The big growth in oil extracted from shale rock means the US will not need to import any crude within two decades, the former boss of BP has said according to the BBC. Lord Browne told a conference in Oxford, England, that the US would be "completely independent of imported oil, probably by 2030". He also said the amount of shale gas in the US was "effectively infinite". He said that the development of shale oil and gas was "quite extraordinary", and that the world was now entering the "latest age of primary energy".
Browne's message was probably not what the organisers really wanted him to say.
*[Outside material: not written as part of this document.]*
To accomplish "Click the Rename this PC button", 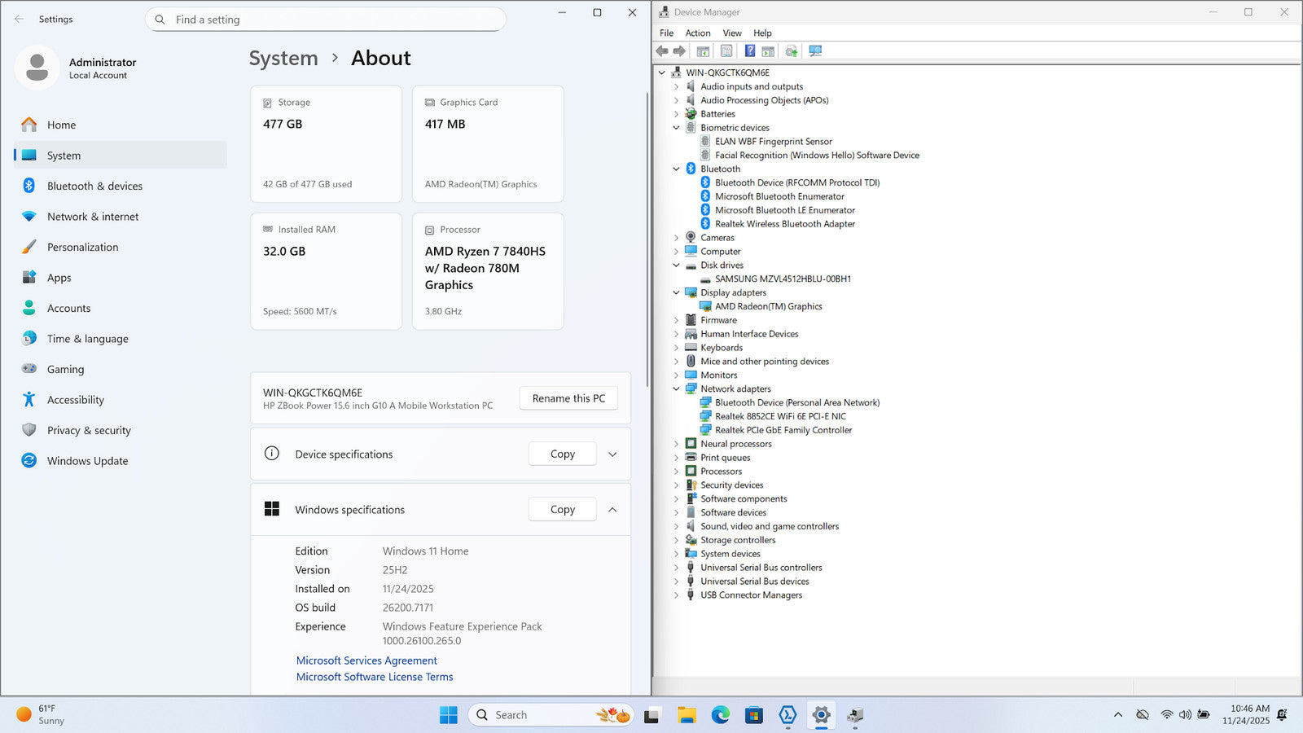I will coord(568,398).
It was an academic gathering of leaders promoting the message of scarcity - trying to ration "natural resources that are finite". Bill Clinton was the keynote draw. I bet they don't invite Browne back.
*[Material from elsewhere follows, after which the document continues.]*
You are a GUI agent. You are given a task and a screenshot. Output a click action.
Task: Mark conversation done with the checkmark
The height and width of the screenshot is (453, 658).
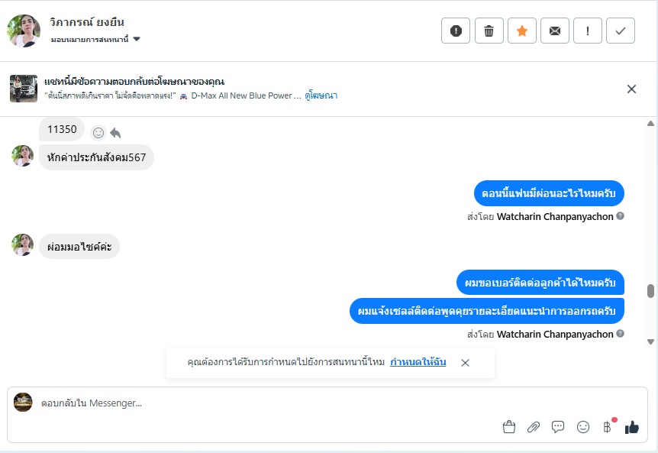click(x=621, y=31)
The international dairy industry is in a mess - strikes, droughts, subsidies, 'insurance', and predatory supermarket buying policies are all buffeting the industry so hard, many farmers are in despair in most countries. But not in New Zealand, for some reason. Well, actually it could be "for good reason". Willy Leferink has some useful observations. Gird yourself for an envy attack.
10. Milton Friedman
It will soon be the 100th anniversary of Milton Friedman's birth. He effectively established the 'Chicago School' of economics, which had a huge influence in breaking down national barriers to commerce. Some say that effort has gone too far; some are continuing the work. But the one thing Friedman knew was that we need to constrian capitalists with rules and morals - it's not market capitalism when monopolies and oligopolies rise. It's a bit long for this format, but here is Milton Friedman at his most persuasive.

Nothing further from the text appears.